**Required work**
Scan the data below. Pull out each line where "державних" occurs.

Stored data: Begin

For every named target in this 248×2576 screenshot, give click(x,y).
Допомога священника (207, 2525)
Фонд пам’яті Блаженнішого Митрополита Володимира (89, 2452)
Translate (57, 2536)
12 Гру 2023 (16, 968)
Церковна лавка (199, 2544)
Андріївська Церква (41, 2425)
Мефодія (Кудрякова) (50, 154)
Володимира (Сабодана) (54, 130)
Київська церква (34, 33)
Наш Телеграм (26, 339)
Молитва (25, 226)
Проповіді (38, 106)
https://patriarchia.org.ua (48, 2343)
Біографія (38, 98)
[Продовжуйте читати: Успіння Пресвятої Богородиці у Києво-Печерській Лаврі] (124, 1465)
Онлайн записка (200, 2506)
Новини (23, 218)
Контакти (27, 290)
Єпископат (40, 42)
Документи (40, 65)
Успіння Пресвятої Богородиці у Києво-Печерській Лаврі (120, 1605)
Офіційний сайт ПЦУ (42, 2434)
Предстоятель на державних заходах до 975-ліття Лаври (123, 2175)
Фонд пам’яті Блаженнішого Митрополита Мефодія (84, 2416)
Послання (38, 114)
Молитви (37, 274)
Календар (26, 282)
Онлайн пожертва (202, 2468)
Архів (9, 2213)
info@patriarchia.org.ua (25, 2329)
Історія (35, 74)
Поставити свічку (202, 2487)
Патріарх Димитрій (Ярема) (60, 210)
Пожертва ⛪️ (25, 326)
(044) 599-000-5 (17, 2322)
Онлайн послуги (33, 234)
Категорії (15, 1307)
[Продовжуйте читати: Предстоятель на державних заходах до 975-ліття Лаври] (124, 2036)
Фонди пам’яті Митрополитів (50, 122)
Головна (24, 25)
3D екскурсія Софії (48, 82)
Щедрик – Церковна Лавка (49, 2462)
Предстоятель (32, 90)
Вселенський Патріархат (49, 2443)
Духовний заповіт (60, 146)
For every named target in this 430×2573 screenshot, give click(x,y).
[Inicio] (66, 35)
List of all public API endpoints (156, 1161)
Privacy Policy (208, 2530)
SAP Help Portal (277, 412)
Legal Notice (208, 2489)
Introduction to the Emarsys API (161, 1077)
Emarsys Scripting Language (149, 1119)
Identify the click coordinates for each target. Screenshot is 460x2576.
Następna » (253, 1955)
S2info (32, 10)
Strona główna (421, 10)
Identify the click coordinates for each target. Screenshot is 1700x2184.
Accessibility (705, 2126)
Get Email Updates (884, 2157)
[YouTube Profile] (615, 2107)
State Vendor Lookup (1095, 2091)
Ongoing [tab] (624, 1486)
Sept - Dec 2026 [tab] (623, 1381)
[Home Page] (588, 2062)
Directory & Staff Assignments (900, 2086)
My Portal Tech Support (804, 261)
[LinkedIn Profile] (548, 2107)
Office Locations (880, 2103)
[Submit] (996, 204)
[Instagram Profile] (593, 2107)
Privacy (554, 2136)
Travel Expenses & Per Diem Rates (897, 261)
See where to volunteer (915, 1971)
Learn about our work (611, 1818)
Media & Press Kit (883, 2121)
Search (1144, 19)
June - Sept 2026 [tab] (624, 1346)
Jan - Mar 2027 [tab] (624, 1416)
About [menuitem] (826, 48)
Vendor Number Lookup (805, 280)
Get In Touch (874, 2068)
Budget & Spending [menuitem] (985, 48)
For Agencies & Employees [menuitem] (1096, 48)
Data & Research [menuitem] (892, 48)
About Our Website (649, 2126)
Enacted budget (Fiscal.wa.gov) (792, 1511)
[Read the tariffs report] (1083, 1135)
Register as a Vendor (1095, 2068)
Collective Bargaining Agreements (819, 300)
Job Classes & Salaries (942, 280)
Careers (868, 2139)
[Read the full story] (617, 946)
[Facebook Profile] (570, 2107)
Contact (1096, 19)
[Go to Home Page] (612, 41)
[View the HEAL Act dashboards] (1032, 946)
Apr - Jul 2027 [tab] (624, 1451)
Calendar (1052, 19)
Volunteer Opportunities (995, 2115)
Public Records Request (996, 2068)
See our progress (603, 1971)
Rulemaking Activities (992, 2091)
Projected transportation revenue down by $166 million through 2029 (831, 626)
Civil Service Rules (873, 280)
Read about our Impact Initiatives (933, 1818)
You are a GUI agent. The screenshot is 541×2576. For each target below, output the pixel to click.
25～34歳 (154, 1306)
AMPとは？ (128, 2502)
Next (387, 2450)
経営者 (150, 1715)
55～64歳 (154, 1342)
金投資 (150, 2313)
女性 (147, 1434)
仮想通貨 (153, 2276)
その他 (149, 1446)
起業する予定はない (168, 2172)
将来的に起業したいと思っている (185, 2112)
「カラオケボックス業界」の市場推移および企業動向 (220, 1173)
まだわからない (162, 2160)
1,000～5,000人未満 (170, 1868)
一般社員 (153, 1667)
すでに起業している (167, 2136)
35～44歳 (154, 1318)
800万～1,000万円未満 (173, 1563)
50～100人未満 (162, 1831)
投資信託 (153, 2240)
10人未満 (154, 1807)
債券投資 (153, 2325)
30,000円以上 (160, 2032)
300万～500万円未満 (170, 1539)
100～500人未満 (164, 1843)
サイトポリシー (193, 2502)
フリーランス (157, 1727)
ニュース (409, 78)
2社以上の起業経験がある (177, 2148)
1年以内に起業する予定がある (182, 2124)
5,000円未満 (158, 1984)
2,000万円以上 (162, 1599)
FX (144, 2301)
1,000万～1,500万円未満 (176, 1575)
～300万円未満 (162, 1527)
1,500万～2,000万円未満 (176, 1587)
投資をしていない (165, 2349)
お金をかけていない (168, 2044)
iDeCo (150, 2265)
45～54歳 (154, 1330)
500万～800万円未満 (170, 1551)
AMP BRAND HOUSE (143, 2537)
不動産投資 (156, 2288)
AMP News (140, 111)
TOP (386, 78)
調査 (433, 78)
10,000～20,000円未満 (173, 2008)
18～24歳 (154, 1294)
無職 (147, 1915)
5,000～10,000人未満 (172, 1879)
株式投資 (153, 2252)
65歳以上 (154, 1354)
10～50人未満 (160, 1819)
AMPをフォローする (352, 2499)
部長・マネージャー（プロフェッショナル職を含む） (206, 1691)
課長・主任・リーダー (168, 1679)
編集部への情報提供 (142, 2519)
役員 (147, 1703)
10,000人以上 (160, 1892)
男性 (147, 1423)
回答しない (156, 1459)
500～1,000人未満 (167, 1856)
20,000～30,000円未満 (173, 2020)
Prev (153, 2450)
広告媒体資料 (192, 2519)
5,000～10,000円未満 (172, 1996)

Stored data: End

**Task response**
Предстоятель на державних заходах до 975-ліття Лаври (123, 2175)
[Продовжуйте читати: Предстоятель на державних заходах до 975-ліття Лаври] (124, 2036)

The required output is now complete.